> STATED TASK
Return every line of all the rows below verbatim, and leave out the pictures.

Data taken from a collection
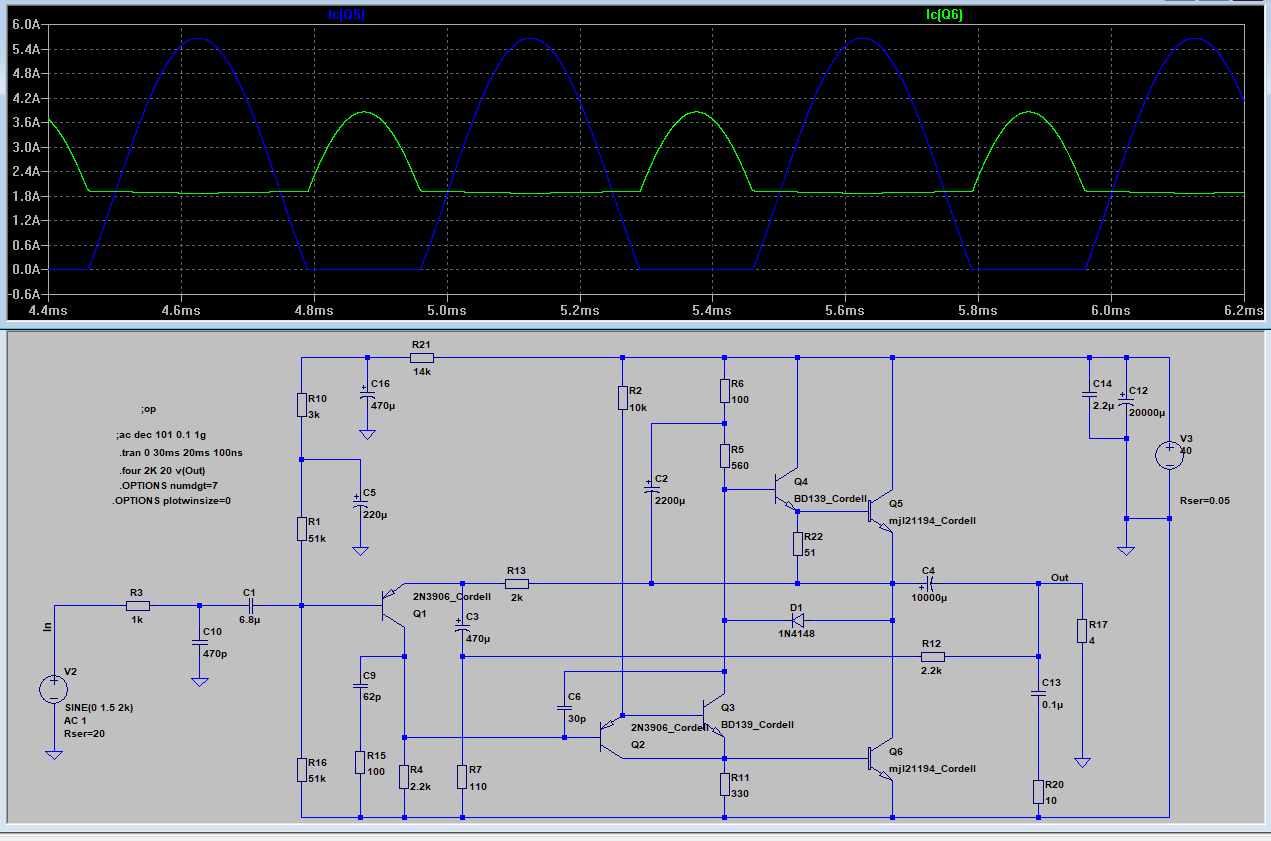Select the R13 2k feedback resistor
Viewport: 1271px width, 841px height.
(x=516, y=583)
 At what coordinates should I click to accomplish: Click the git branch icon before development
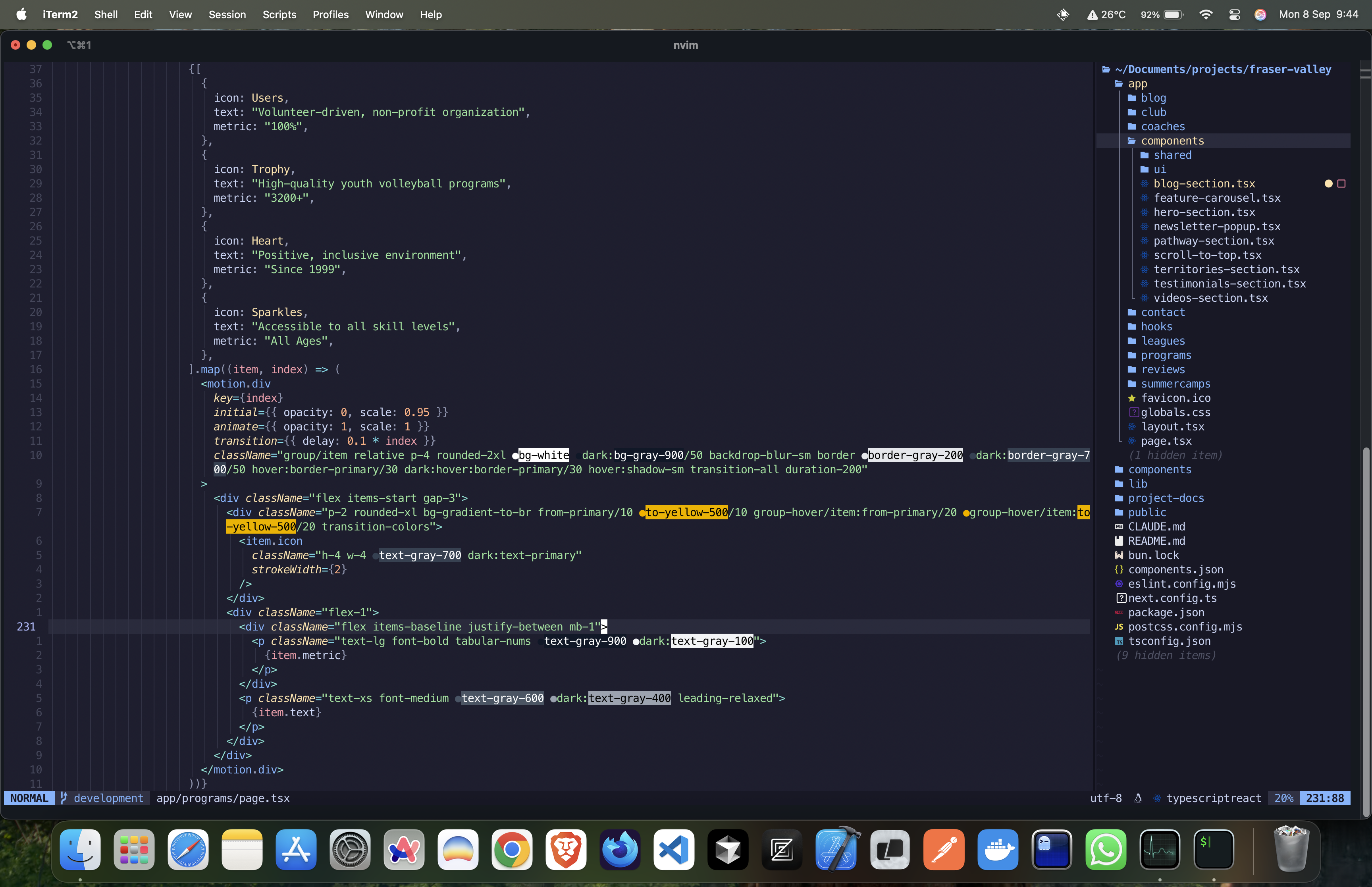coord(64,798)
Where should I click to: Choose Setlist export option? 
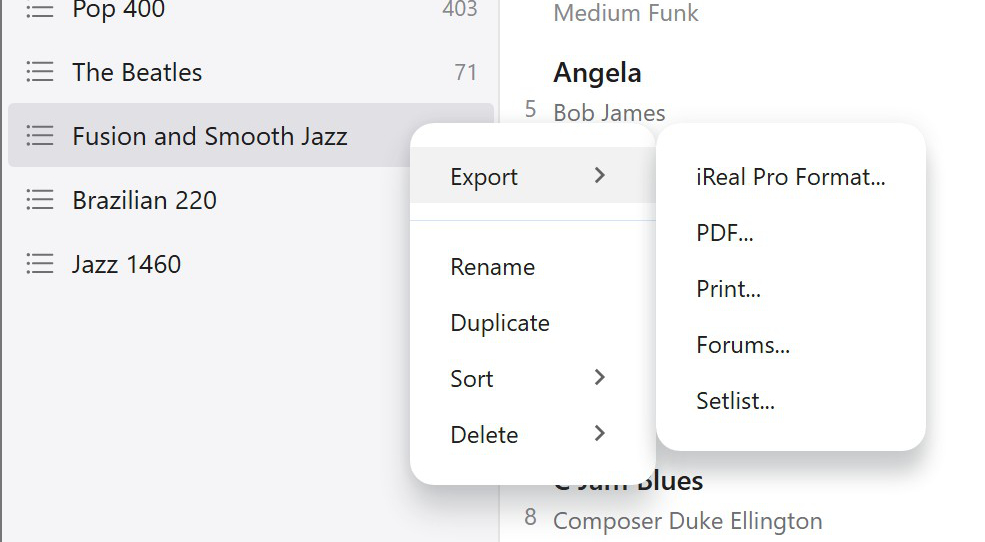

> RIGHT ANSWER
Select the R13 2k feedback resistor
Viewport: 1271px width, 841px height.
(x=516, y=583)
 At what coordinates should I click to accomplish: Click the git branch icon before development
coord(64,798)
Where should I click to: Choose Setlist export option? 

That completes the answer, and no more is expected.